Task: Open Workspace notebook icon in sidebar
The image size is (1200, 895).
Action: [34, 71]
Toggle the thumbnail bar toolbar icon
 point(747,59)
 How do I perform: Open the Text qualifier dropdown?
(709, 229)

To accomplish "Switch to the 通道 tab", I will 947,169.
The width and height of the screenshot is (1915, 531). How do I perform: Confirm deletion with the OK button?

--

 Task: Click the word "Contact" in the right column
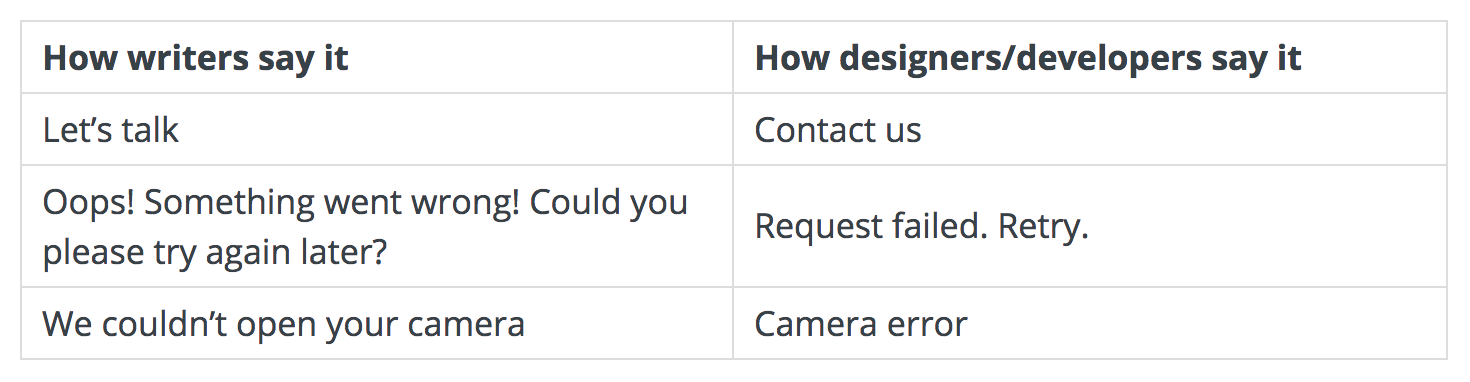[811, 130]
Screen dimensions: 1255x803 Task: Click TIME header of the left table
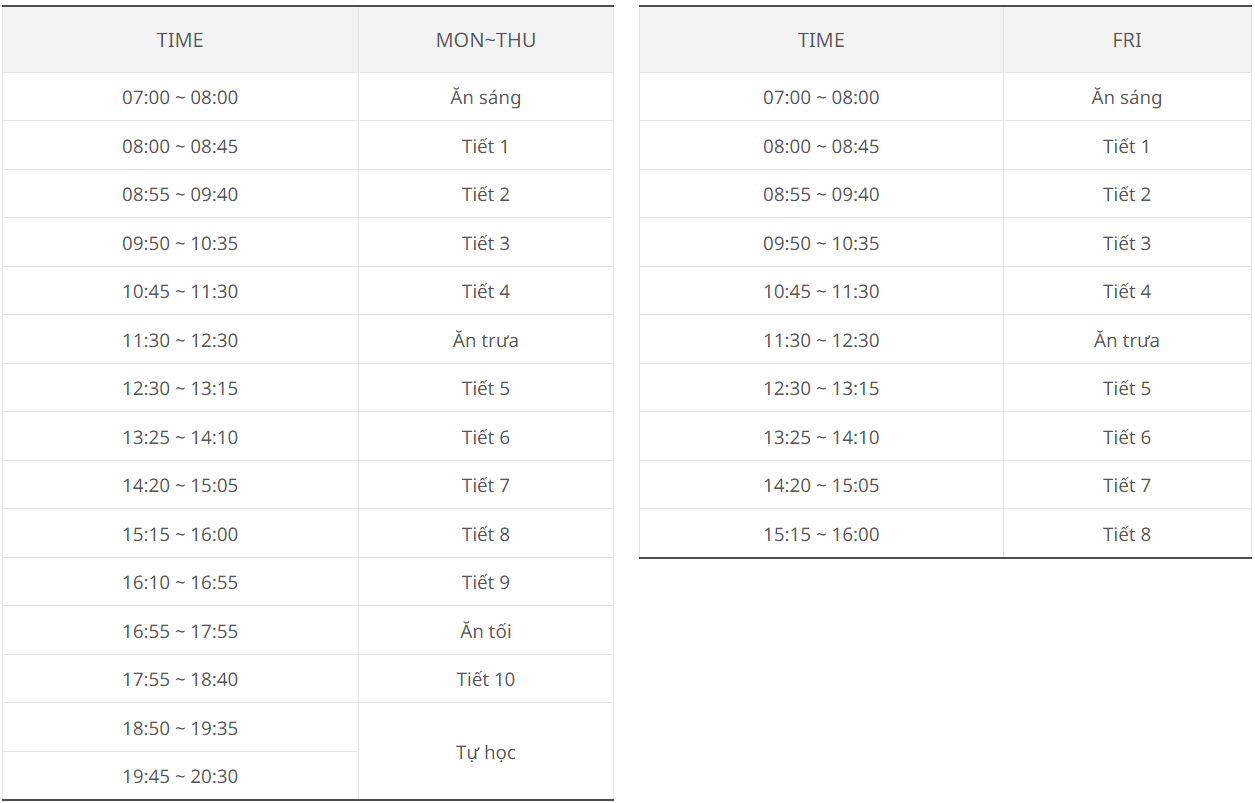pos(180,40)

Work task — Reproducing the whole listing above is not the task. Copy exactly only the lines from the one with "Task: Open Workspace notebook icon in sidebar" to the one with "The width and", both kept.

Solution to this exercise —
Task: Open Workspace notebook icon in sidebar
The image size is (1200, 895).
Action: [34, 71]
Toggle the thumbnail bar toolbar icon
 point(747,59)
 How do I perform: Open the Text qualifier dropdown?
(709, 229)

To accomplish "Switch to the 通道 tab", I will 947,169.
The width and height of the screenshot is (1915, 531). How do I perform: Confirm deletion with the OK button?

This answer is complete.